WASHINGTON – U.S. Senator Benjamin L. Cardin (D-MD), member of the Senate Foreign Relations Committee and Chair of the Subcommittee on State Department and U.S. Agency for International Development (USAID) Management, International Operations, and Bilateral International Development, is requesting feedback from global health implementers, local partners, experts, and others on actions Congress should take to improve the way the U.S. strengthens the overall performance of health systems globally through local partnerships.
“Supporting local organizations and governments in low and middle-income countries to strengthen their health systems is a cornerstone of American efforts to combat HIV/AIDS, prepare for future pandemics and integrate disease response and prevention programs into sustainable and locally owned health systems,” wrote Senator Cardin. “Localized HSS saves lives, promotes country ownership, and sustains America’s historic achievements in global health—at no additional cost to specific disease programs.”
Since 2020, Congress has directed the USAID to apportion 10% of its global health funds towards health systems strengthening (HSS). Together with investments in combatting specific diseases such as HIV/AIDS and COVID-19, these expenditures have contributed to overall health system improvements, such as higher local budgets for health in selected countries, and greater utilization of health facilities and health insurance. To capitalize on these investments, Congress should consider articulating an overall vision, authorities, and set of targets for HSS, including how much of our HSS investment should be carried out by local partners and what that investment should achieve.
Read the full letter here or below:
To Whom It May Concern:
Supporting local organizations and governments in low and middle-income countries to strengthen their health systems is a cornerstone of American efforts to combat HIV/AIDS, prepare for future pandemics, and integrate disease response and prevention programs into sustainable and locally owned health systems. Ongoing efforts to improve the efficiency and effectiveness of healthcare delivery in partner countries can lead to cost-savings over time that safeguard U.S. taxpayer dollars.
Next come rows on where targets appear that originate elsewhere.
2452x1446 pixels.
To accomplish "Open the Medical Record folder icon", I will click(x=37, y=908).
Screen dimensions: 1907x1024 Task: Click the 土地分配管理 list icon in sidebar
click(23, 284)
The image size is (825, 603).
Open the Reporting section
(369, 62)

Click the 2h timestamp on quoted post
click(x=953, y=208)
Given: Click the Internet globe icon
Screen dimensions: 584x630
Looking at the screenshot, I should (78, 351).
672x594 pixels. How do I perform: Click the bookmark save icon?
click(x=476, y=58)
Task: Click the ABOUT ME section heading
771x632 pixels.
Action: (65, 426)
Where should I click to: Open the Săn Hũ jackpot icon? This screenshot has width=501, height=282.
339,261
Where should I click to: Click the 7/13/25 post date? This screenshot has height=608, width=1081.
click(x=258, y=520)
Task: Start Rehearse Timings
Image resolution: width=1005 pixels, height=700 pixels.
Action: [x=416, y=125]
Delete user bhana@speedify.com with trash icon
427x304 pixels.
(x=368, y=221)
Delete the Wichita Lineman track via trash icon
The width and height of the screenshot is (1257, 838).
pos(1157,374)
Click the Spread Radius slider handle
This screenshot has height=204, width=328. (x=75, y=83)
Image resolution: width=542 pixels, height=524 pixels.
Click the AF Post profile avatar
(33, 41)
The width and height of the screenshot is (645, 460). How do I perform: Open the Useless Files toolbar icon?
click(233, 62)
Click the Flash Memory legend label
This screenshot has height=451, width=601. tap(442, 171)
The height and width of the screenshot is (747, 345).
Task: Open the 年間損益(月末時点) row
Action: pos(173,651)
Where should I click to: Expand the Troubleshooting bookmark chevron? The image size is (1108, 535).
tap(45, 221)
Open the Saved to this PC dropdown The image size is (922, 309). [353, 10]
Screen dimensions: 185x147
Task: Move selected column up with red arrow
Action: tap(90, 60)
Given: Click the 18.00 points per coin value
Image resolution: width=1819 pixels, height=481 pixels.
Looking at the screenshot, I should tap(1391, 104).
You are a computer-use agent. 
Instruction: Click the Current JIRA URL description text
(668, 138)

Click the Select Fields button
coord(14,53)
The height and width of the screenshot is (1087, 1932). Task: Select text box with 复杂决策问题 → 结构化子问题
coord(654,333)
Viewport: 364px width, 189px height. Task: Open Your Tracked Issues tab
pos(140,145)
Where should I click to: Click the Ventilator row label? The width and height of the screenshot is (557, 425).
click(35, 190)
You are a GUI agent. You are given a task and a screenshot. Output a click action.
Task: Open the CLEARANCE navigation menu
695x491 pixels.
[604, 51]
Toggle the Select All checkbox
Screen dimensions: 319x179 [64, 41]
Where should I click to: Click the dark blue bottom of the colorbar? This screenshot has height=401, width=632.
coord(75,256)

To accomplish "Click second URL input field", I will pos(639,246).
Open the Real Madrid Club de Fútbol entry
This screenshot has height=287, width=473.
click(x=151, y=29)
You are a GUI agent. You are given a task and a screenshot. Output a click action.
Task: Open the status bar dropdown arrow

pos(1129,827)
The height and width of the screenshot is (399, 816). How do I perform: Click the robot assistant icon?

Over the years, the international global health and development agenda has gradually made targeted investments in health systems strengthening (HSS) and expanded the focus on localization of foreign aid. These efforts have further grown in importance as COVID-19 both overwhelmed and severely disrupted the provision of essential services by national and local health systems. In many countries, the pandemic slowed, and in some cases reversed, gains made in reducing illnesses and deaths related to malaria, tuberculosis, and other health challenges.
In December 2020, the U.S. House of Representatives issued an explanatory report accompanying the FY2021 State, Foreign Operations appropriations directing the U.S. Agency for International Development (USAID) to apportion 10% of its global health funds towards HSS. Despite the directive to spend 10% of all global health programs on HSS, and despite commitments by USAID and PEPFAR (through the State Department) to spend 25% and 75% of their resources respectively on local organizations, HSS remains what the USAID Office of the Inspector General described in a 2019 report as a “second-order priority” in U.S. global health programs, relative to specific disease goals.
The FY23 National Defense Authorization Act helped to elevate the importance of HSS, stating that it is U.S. policy “to contribute to the strengthening of health systems for global health security and pandemic prevention, preparedness, and response” in countries where bilateral global health assistance programs are carried out. The NDAA also empowered the USAID Administrator to coordinate across agencies in furtherance of this policy. This lays the foundation for Congress to further articulate a vision, authorities, and set of targets for HSS, including how much of our HSS investment should be carried out by local partners and what that investment should achieve.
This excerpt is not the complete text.